Leo en el New Yorker del 21 de marzo (me llegan con una semana de retraso, las pequeñas imperfecciones de la globalización) a Jill Lepore. Reseña The Internet of Us, un ensayo de Michael P. Lynch («Most of what is written about truth is the work of philosophers, who explain their ideas by telling little stories about experiments they conduct in their heads, like the time Descartes tried to convince himself that he didn´t exist, and found that he couldn´t, thereby proving that he did. Michael P. Lynch is a philosopher of truth«). «After the fact«, se titula la reseña. Muchas veces, hablando de los Estados Unidos de América con gente de distinto nivel sociocultural, académico o intelectual, la cuestión navega hasta el patriotismo. La conversación deriva hacia el odioso lugar común: «Lo que yo envidio de los americanos, es que allí, sacas la bandera nacional y nadie te llama facha». Desde antiguo he oído esto. Con el tiempo, con cuantas cosas nuevas voy descubriendo de América y de los americanos, lo que me sigue epatando es que sea sólo ésta reflexión ligera, vulgar, incluso chabacana, propia de barra de bar, de cena de Nochebuena, la única que despierte entre el vulgo la mención de ese gran país. Que es algo más que barras y estrellas.
Dice Lepore:
«The origins of no other nation are as wholly dependent on the empiricism of the Enlightenment, as answerable to evidence. ´Let facts be submitted to a candid world´, Thomas Jefferson wrote in the Declaration of Independence. Or, as James Madison asked, ´Is not the glory of the people of America, that whilst they have paid a decent regard to the opinions of former times and other nations, they have not suffered a blind veneration for antiquity, for custom, or for names, to overrule the suggestions of their own good sense, the knowledge of their own situation, and the lesson of their own experience?»

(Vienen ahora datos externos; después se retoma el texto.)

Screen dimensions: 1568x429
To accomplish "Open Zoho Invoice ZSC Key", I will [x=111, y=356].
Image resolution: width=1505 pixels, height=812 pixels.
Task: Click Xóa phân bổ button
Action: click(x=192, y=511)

Me he acordado de una cosa que tenía subrayada en La Cartuja de Parma. La duquesa de Sanseverina reconviene a su sobrino, Fabricio del Dongo, el protagonista, por el frívolo deseo de éste de marcharse a los Estados Unidos para hacerse ciudadano y soldado republicano; abandonar la vida cómoda, regalada, de la pequeña nobleza lombarda, con todos sus encantos encantadores, y la encantadoramente banal y ligera molicie intelectual.
«¡Qué error el tuyo! No tendrás guerra y caerás de nuevo en la vida de café, pero sin la elegancia, sin música, sin amores -replicó la duquesa-. Créeme, para ti como para mí sería una vida tristísima la que llevarías en América.
Le explicó el culto del dios dollar y el respeto que hay que tener para los atersanos de la calle, quienes con sus votos lo deciden todo. Volvióse a hablar de la carrera eclesiástica.»